When I start at a new organisation or someone new starts at the organisation I work at, I make a point of having a chat and saying hello. I am not highly extroverted but I like to make people feel welcome and to build a working relationship as soon as I can. When I get to know them, especially if they are in top management, I try to find out what their interests are and establish an intellectual connection. This is when the test starts.

I may lend them a book. This is the big test. It will be a book related to their interests or responsibilities that they say they are interested to read. So far, no one has said no (everyone wants to look like a reader). Then I wait. If they start to read the book and ring me up or come to see me to discuss it, they get 10/10. If they hang on to it until I ask how they are finding it (which I do after 6 or 8 weeks) and they make a rapid attempt to flick through it before handing it back, they get 5/10. If I get it back unread and unflicked – 0/10.

If I don’t lend a book, I will send an article or two. This is a lesser test. I often try something topical from Harvard Business Review. Again I wait. When I see them in a week or two I will ask what they thought about it. If they have read it and can talk about the contents, they get 10/10. If they say they have read it but don’t remember anything from it – 5/10 (semblance of effort points only). If they can’t remember receiving it – 0/10. Sometimes, the article test follows the book test. Points lost on one test can be picked up on the other.

In parallel I usually send some e-newsletters or e-articles on topics of interest. Some are meant to be provocative – a little nudge out of their comfort zone. This usually gets a response. I don’t do it to be annoying, rather it is an attempt to push the relationship to a new level where we are learning together. For this test, an unprompted read earns 10/10. A prompted read is 5/10. Ignoring the e-newsletter or article (and me) earns 0/10.

So how do most people rate? Very few will read a book. Most try. The average book test score is about 5/10. More will read an article. After all, it usually has pictures and not many pages.
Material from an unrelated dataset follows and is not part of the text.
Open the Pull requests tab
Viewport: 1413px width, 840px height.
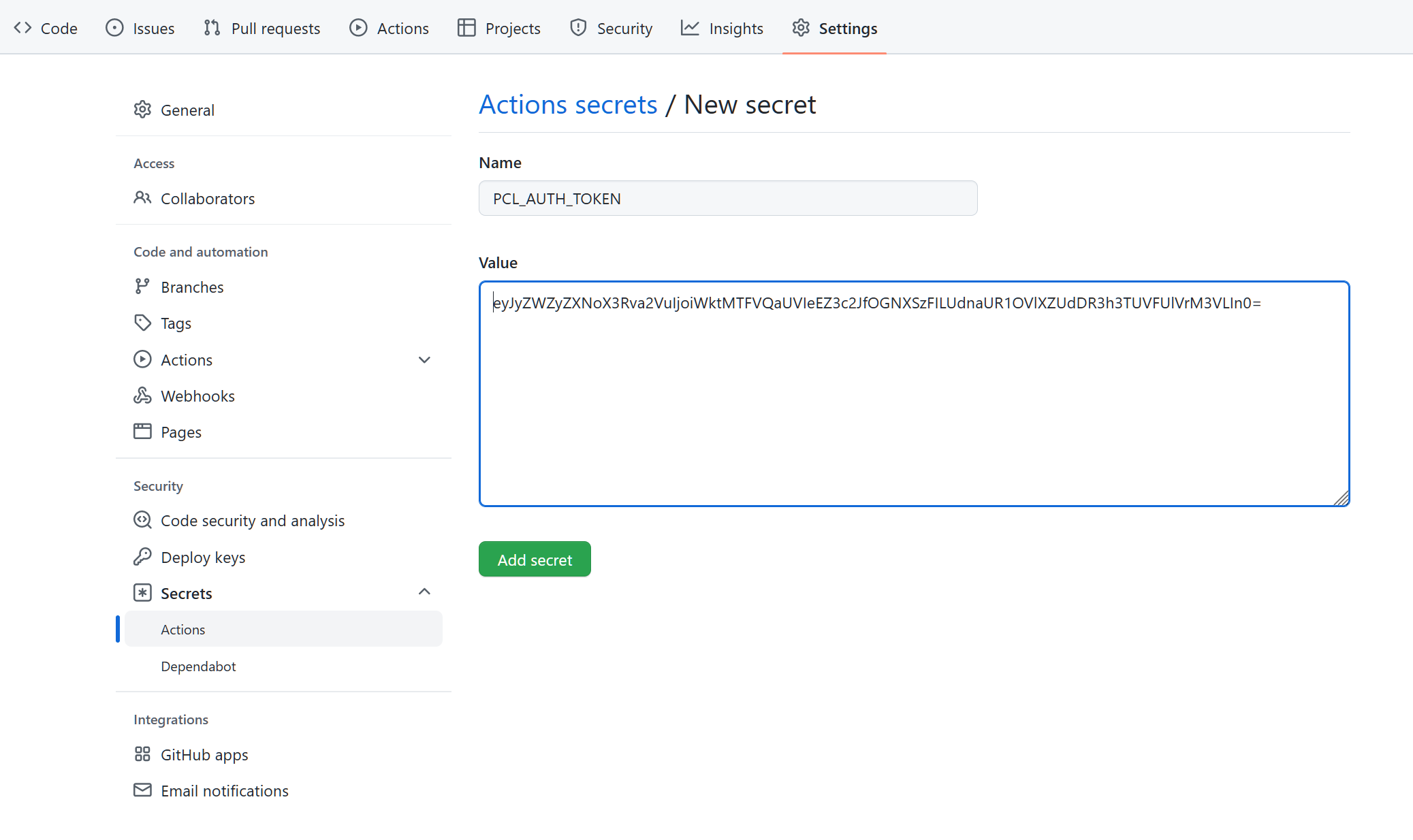(x=262, y=28)
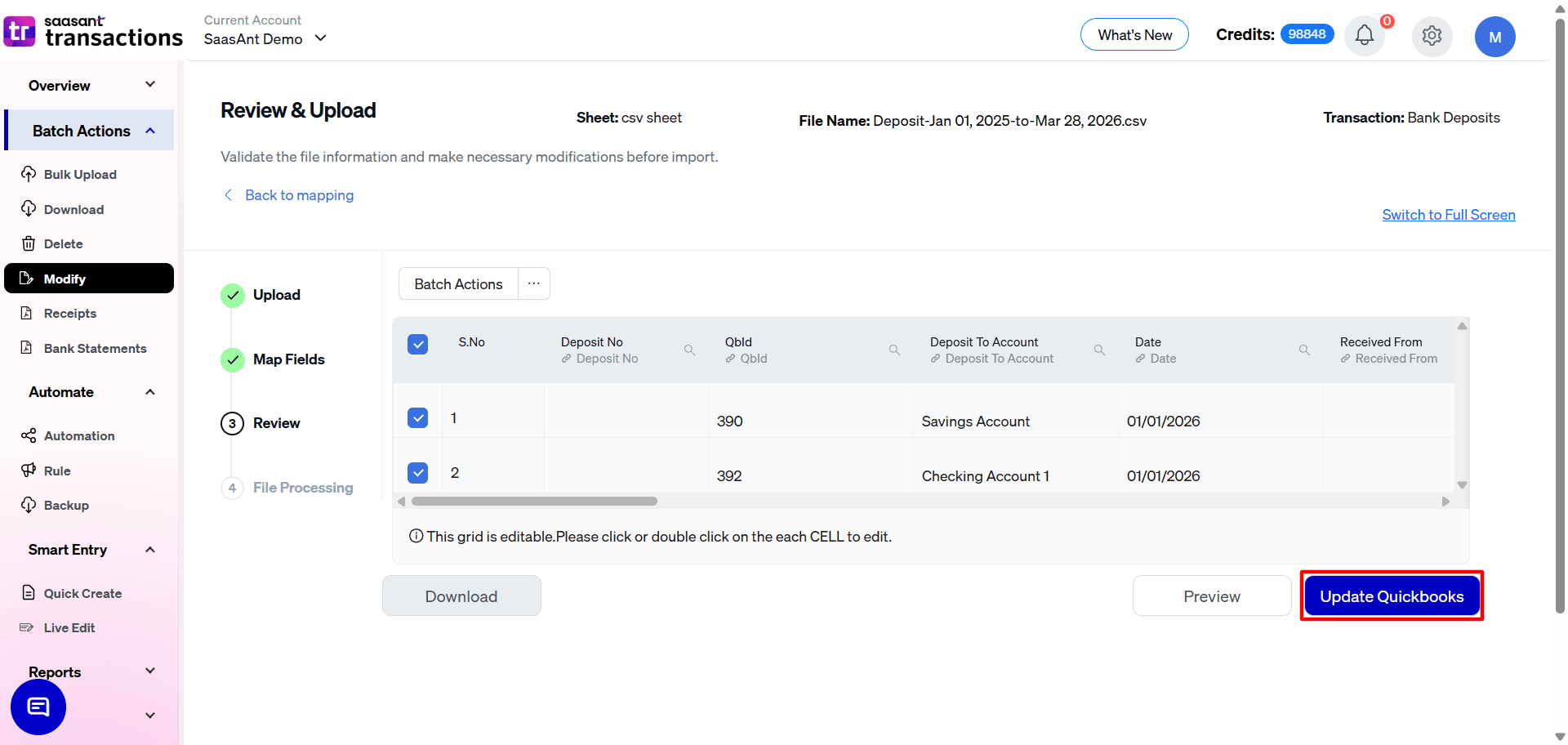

Here the average score is more like 7.5/10. I find that the e-newsletter and articles test gets the best results. The average is more like 9/10.

I think that this indicates that people in local government are reluctant readers. If it is quick and easy and can be done at work (i.e. read an e-newsletter on the computer or their tablet) they are more likely to do it. If it has to be done at home (i.e the book) expect the reading material to sit on their bedside table for a long time. After all, what recognition do you get for self reflection, professional learning and coming up with new ideas? Not much. Mostly it is just annoying (as noted earlier) but it can also be threatening.

Collaborative reading can be a great way to build a strong working relationship, reflect on practice together, and find new ways of doing things. It can also be a career limiting move of you are seen as someone who is theoretical and too preoccupied with ideas – top management always seem to assume that this comes at the expense of doing. It is as if people can’t ‘think and do’ in local government.

My advice is to think seriously before doing the reading test.